I just heard a car. My daddy is back from Charlie’s Bar. I hear him curse, my name is called. I press myself against the wall, I try to hide from his evil eyes I’m so afraid of what lies inside. I’m starting to cry, he finds me weeping. He calls me a name and says it’s all my fault, all my fault that he suffers at work. He slaps and hits me, and yells some more. I finally get free and run to the door. He’s already locked it and I’m starting to bawl. He takes me and throws me hard against the wall.

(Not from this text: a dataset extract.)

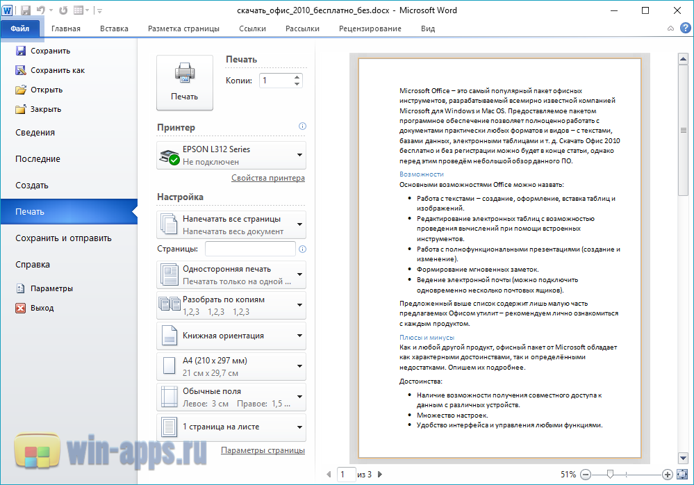Click the Параметры страницы link
694x485 pixels.
(x=263, y=450)
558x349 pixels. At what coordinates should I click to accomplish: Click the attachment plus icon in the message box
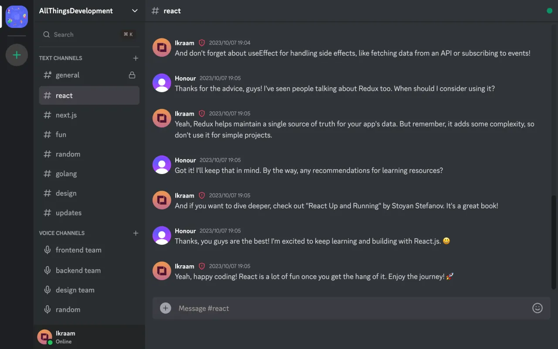[166, 308]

I fall to the floor. With my bones nearly broken, my daddy continues with more bad words spoken. "I’m sorry!", I scream, but it’s much too late. His face has been twisted into an unimaginable shape. The hurt and the pain, again and again; oh please God, have mercy! Oh please make it end! And finally he stops and heads for the door, while I lay there motionless brawled on the floor.
My name is Sarah I am three, tonight my daddy murdered me!
inety-five percent of kids out there are concerned with being popular and fitting in. If you're part of the five percent who aren't, copy this, put it in your profile, and add your name to the list. AnimeKittyCafe, Hyperactivley bored, Gem W, Bara- Minamino, Yavie Aelinel, Carzy Billie Joe loving freak, shadow929, The Nerd, brown-eyed angelofmusic, piratesswriter/ fairy to be, The Gypsy- Pirate Queen, MCR Rocks, Andrew Laplante, MajorDxSFanatic,teh queen of randomness,Xannijn, ZutaraKid50, ForeverCharmed109, LadySakuraForest
If you hear voices in your head and know that they are real put this on your profile.
If you think that being unique is better than being cool then put this on your profile.
If you've ever lost a really good friend and wish you hadn't then copy this into your profile.